By Joel Hall
According to the Clayton County Convention and Visitors Bureau, tourism generated nearly $1.2 billion in economic impact on Clayton County last year. On Tuesday, the bureau, and the Morrow Business and Tourism Association, honored many who excel in encouraging visitors to come to - and come back to - Clayton County.
About 40 elected officials and community leaders gathered at the National Archives at Atlanta, on Jonesboro Road in Morrow, to honor the winners of the first Tourism Golden Service Awards.
The winners were Lauren Singleton, events coordinator at the Morrow Tourist Center; Ted Key, volunteer docent and historian with Historical Jonesboro/Clayton County, Inc.; LaTonya Echols, front desk guest service agent at Comfort Suites in Stockbridge, and Jim McSweeney, regional administrator of the National Archives at Atlanta.
According to Pat Duncan, president and CEO of the convention and visitors bureau, the Tourism Golden Service Awards coincide with National Travel and Tourism Week, which is May 9 through 17, and National Tourism Day, which was Tuesday. He said tourism generates $20 billion annually for the state, and that it is important to recognize those who contribute locally.

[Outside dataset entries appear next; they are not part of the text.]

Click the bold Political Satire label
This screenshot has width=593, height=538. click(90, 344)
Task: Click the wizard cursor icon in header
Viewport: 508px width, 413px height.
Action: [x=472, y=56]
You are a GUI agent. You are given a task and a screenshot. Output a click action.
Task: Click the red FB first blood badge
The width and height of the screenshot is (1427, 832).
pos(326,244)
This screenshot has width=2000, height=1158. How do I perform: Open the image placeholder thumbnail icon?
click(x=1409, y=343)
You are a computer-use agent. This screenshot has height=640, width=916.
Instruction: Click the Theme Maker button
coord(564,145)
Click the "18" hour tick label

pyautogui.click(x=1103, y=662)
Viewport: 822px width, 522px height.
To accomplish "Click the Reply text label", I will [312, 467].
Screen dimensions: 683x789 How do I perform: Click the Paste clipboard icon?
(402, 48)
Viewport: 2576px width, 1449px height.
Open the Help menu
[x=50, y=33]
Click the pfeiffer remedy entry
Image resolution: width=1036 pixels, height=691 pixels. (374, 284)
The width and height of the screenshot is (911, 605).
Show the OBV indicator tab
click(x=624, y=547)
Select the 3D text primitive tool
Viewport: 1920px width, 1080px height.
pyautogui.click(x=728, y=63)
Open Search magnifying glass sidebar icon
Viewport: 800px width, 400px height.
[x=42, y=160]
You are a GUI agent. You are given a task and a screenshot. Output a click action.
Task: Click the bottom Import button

"Travel and tourism is not easily measured because it is not a single industry," Duncan said. "Tourism spans nearly a dozen sectors ... lodging, recreation, retail, real estate, air and ground passenger transport, food and beverage, car rental, taxi services, [and] travel agents. When we thank our traveling friends for stopping by and spending hard-earned money with us, we also thank the businesses who supply visitors with things to see, to do, to eat, [and] to buy," he added.
"The Golden Service Awards program is one in which our tourism industry, our business partners, and our front-line team members are recognized for the outstanding jobs they perform," said Mike Twomey, president and executive director of the Morrow Business and Tourism Association.
"A sincere, simple comment made by a line-level associate can mean the difference in a 'yes' or 'no' in a purchase ... a return visit, or a never-to-return visit. The human touch will set our region apart from the others," Twomey said.
Singleton, who described herself as a "behind-the-scenes person," organizes many of the community events planned by the City of Morrow. In addition to those duties, she said she steers many travelers lost on Interstate 75 toward the right direction.
"I come from a family of teachers, so I have always liked to help people," Singleton said. "It's not fun being lost. Sometimes, you have to calm them down a little bit and let them know it is going to be OK.
"It's not every day that your peers recognize you for what you do," she added. "It's very nice to be recognized."
Echols, who is often to first person guests see when they check into Comfort Suites in Stockbridge, said she didn't expect to receive the award.
"I was surprised," Echols said. "I just try to make the guest happy and make them come back. At a lot of hotels, people don't have enough customer-service skills. You have to treat everybody how you want to be treated."
The four people chosen to receive the award were nominated earlier this month by their co-workers and members of the business community. State Rep. Mike Glanton (D-Ellenwood), one of several elected officials in attendance, said tourism and hospitality workers are important to the future of Clayton County.
"Any time you have an industry that can bring in over a billion [dollars] a year, with plenty of room to grow, that's an awesome thing," Glanton said. "As Clayton County moves forward in this re-imaging process, the way we brand ourselves will be very important."
"This is National Tourism Week and I think it's great to celebrate these people because they are the people who keep people spending the money," said Clayton County Commissioner Sonna Singleton. "How they treat the tourist determines how much money they spend in Clayton County, or if they come back."